Sunday, May 19, 2013

Trust Once Removed


Trust Once Removed

I met a friend today for Bible study.  She is Chinese, graduating this summer with her Masters.  She has been doing research on biomass.  Goes without saying...she is very smart.  Anyone who can do anything in a lab after lighting a bunsen burner is incredibly smart in my book.

Two  of the first  people she met here were a Chinese couple who invited her to a Bible study at their home.  A year and a half later, she came to faith.  I watched the transformation.

It is my understanding that when Mao came to power, he did away with all religion so children have been taught by parents and the state that there is no god.

Then they come to America and are told, "Well, yes, in fact there is. There is one God.  He created the universe....and He had a son whose name is Jesus who came to earth to pay the price for our rebellion against God...so we could have a relationship with Him.  He lived as a man, was crucified, rose from the dead and lives today."

"Right."

I'm used to people who have heard this story since the womb.  You jump right in at the middle of the story.

I've never run into a face full of wonder.  I've never had someone tell me that they understand what I'm saying...but it will have to touch their heart before they decide what to do with this new information.

How did she know that...the heart thing.  She made that statement about a year before she trusted Jesus.  I was so grateful she would not be another believer....whose knowledge stopped at their head and never invaded their heart.

He invaded her heart.  She  fully embraced her Savior.

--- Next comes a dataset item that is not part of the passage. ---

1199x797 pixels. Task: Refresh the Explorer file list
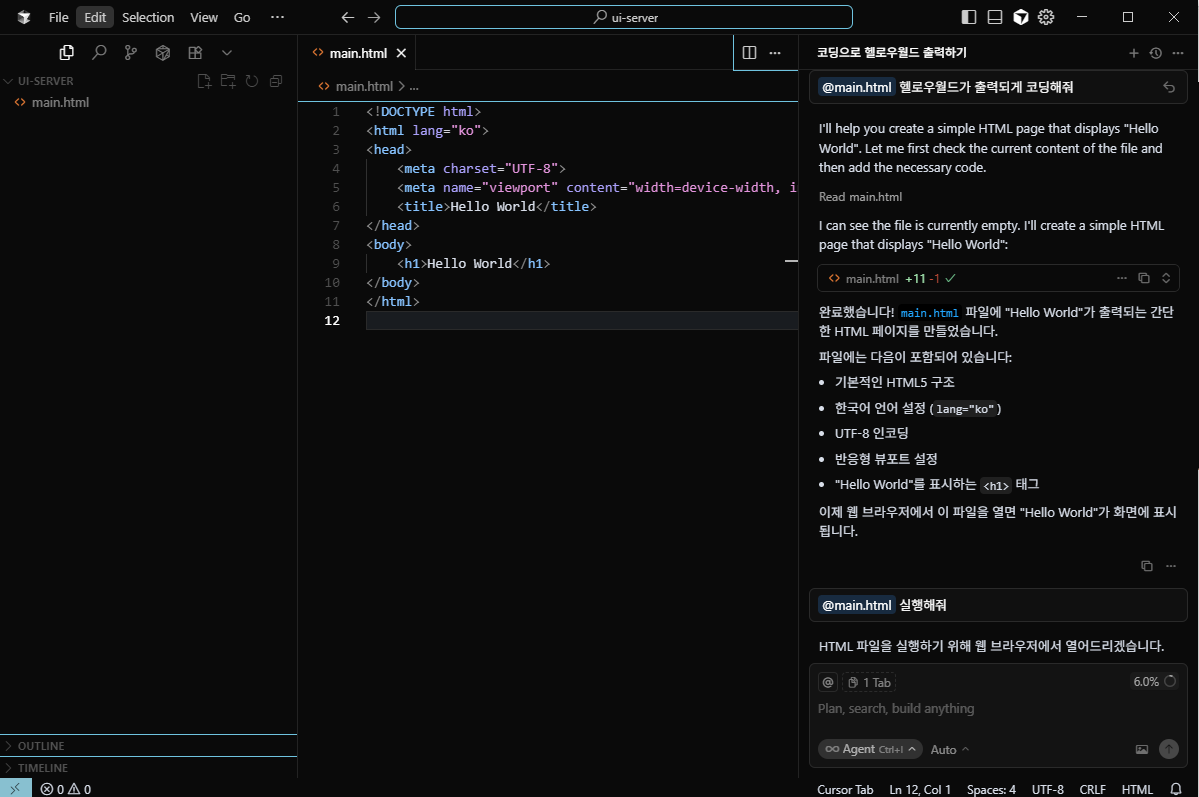(252, 81)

So she has applied for a job in a tiny (pop. 2500) Southern town where she would work (if hired) for six months to a year before being moved to the headquarters of this company which is in a city of a couple of million.  I am comfortable with the city part.  I am not comfortable with the tiny Southern town part.  With no Asians.  Where she'll stand out...all alone.

And I realize once again that I say words I have a hard time trusting.  Me, the old disciple..she the brand new babe who is trusting words I tell her...which are true. And  I know they're true.  It's just that trust, once removed is really difficult.  Not impossible...just difficult.  It makes me realize how well I parrot scripture until He puts me in a situation where I  have to really mean it and model it for someone who's watching me.

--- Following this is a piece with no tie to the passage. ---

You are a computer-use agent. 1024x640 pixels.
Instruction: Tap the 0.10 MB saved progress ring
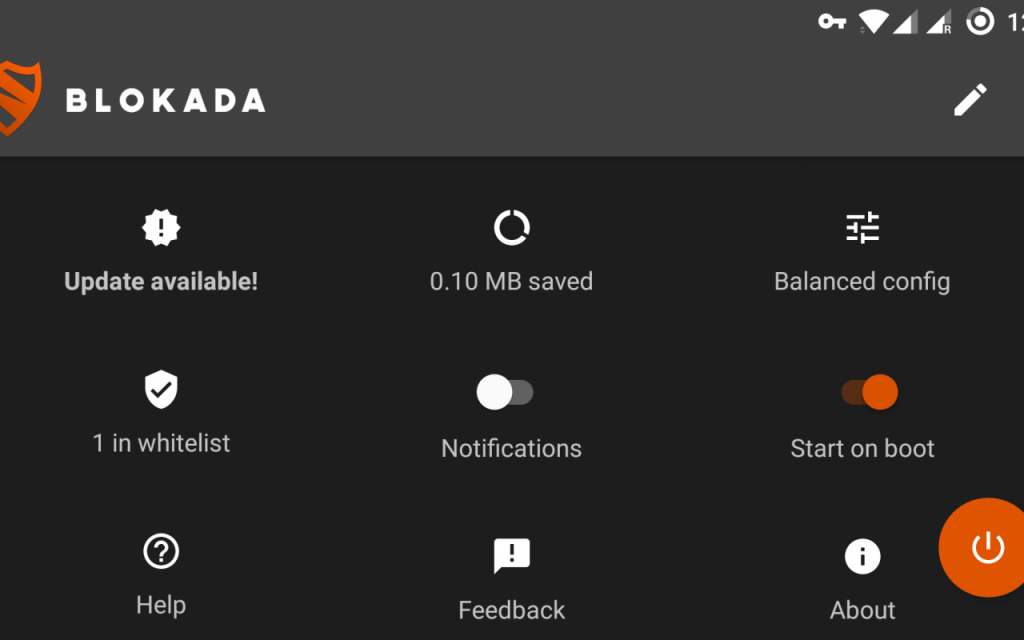pos(512,227)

So I tell myself that ....
The Lord is her Shepherd ... because He is her Heavenly Father.  She now has Him to shepherd her.  Before it was just....her.   And shepherding  is His responsibility and He takes it seriously. I am just someone He used along the way.

She has all she needs because she has Him.....even in a tiny Southern town   where no one looks like  her.  I googled churches in that town and there were twenty two...count  'em...22....Baptist churches and three Assemblies of God.   Did they get mad and keep splitting?  Are the Presbyterians and Methodists just out of luck? Will any of  them teach Jesus so she can understand and will they love her like she's been loved here?

He will make her lie down in green pastures.
He will restore her soul....He will teach her how to rest ... and rest in Him...and
trust Him.
He will lead her on the right path...for His names sake.  When no one else is
there, He will lead her in such a way that she will know it is Him and it will
be clear what she is to do.   And He is good at  leading babes.  He's had lots of practice.

And even when she walks through deep valleys and difficult times, there will be evidence of His care all around her....she will recognize His hand.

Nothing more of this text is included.